[Not Available]

Joshua Petimar, Department of Epidemiology, Harvard T.H. Chan School of Public Health, Boston, Massachusetts.
Sheryl L. Rifas-Shiman, Division of Chronic Disease Research Across the Lifecourse, Department of Population Medicine, Harvard Medical School and Harvard Pilgrim Health Care Institute, Boston, Massachusetts.
Marie-France Hivert, Division of Chronic Disease Research Across the Lifecourse, Department of Population Medicine, Harvard Medical School and Harvard Pilgrim Health Care Institute, Boston, Massachusetts.
Abby F. Fleisch, Pediatric Endocrinology and Diabetes, Maine Medical Center, Portland, Maine.
Henning Tiemeier, Department of Social and Behavioral Sciences, Harvard T.H. Chan School of Public Health, Boston, Massachusetts.
Emily Oken, Division of Chronic Disease Research Across the Lifecourse, Department of Population Medicine, Harvard Medical School and Harvard Pilgrim Health Care Institute, Boston, Massachusetts.

Abstract

OBJECTIVE:: To examine associations of hair cortisol concentration (HCC) in mid-childhood and change in HCC from mid-childhood to early adolescence (ΔHCC) with early adolescent adiposity and cardiometabolic biomarker measures.

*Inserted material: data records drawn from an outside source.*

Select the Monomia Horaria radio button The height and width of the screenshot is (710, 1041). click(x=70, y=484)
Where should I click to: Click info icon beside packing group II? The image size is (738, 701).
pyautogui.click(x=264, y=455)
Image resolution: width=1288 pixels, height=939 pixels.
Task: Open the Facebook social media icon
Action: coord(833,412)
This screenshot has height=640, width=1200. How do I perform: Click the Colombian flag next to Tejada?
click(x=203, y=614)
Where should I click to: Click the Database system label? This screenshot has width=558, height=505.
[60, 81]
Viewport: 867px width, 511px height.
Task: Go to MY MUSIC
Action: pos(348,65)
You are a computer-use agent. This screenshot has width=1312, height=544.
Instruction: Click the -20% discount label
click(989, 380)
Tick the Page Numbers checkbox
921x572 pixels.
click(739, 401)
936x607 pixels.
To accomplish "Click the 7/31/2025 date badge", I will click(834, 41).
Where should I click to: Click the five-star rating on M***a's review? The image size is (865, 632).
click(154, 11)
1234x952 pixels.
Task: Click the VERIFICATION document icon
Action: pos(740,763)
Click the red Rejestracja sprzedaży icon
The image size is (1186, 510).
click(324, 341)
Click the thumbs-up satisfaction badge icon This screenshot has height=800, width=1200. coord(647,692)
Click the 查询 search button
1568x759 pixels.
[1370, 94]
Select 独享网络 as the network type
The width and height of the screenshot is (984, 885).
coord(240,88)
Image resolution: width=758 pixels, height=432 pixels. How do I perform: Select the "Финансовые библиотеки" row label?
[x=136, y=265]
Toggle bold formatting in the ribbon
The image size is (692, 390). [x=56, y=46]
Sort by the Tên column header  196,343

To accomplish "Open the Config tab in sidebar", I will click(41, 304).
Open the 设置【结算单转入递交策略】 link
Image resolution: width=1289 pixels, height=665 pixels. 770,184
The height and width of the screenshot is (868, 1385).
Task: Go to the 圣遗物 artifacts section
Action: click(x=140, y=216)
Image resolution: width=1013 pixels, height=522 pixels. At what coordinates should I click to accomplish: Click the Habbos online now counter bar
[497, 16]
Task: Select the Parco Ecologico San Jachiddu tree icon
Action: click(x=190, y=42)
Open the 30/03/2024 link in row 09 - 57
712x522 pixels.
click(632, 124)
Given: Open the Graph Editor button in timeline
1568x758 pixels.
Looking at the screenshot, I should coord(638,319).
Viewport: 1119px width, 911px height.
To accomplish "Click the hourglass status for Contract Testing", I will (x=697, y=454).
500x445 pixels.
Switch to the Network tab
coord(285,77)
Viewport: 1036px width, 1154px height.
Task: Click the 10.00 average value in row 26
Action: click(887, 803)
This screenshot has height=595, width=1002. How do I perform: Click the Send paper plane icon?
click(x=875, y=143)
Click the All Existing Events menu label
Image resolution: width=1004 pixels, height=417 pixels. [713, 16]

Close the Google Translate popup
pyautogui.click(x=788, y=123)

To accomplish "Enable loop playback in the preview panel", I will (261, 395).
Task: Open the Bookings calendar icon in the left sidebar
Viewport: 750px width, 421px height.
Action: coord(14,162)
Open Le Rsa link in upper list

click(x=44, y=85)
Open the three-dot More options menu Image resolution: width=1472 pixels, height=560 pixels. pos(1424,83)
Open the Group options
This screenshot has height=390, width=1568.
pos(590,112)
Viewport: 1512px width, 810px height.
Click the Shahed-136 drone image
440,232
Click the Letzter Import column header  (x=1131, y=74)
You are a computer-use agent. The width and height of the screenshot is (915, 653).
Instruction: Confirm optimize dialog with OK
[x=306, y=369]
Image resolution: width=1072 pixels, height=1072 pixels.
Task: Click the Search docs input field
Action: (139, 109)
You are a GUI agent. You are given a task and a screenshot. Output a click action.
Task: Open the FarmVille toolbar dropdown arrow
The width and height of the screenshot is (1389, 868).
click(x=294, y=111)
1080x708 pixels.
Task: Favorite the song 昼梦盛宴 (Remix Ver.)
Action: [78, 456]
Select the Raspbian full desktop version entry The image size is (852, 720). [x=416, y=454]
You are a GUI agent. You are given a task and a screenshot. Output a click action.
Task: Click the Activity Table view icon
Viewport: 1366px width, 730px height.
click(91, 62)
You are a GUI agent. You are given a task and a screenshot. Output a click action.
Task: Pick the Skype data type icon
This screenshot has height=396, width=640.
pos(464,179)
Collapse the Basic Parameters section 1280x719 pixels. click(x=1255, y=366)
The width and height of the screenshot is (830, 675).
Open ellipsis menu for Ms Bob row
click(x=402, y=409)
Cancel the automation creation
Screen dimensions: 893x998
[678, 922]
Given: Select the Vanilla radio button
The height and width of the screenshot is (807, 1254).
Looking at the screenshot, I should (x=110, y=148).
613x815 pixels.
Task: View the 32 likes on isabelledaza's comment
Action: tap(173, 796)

METHODS:: In Project Viva, a pre-birth cohort of mothers and children, we measured HCC in 599 white children in mid-childhood and in 426 of these participants in early adolescence. We used multivariable linear regression to examine associations of mid-childhood HCC and ΔHCC with BMI-for-age-and-sex z-score, waist circumference, waist-height ratio, dual X-ray absorptiometry total and trunk fat mass, a metabolic risk z-score, adiponectin, HOMA-IR, high-density lipoprotein, C-reactive protein, interleukin-6, leptin, and systolic blood pressure. RESULTS:: Over a mean (SD) follow-up of 5.2 (0.8) years, we did not find associations of mid-childhood HCC with BMI-for-age-and-sex z-score (β=0.00 per 1-interquartile range of HCC, 95% confidence interval [CI]: −0.08, 0.07), waist circumference (β=−0.04cm, 95% CI: −0.83, 0.74), metabolic risk z-score (β=0.04, 95% CI: −0.03, 0.11), or other cardiometabolic measures except for an increase in log-transformed HOMA-IR (β=0.10, 95% CI: 0.04, 0.17). ΔHCC was not associated with any outcome measures. CONCLUSIONS:: We found that mid-childhood HCC was not associated with early adolescent adiposity or cardiometabolic biomarkers except for a slight increase in HOMA-IR.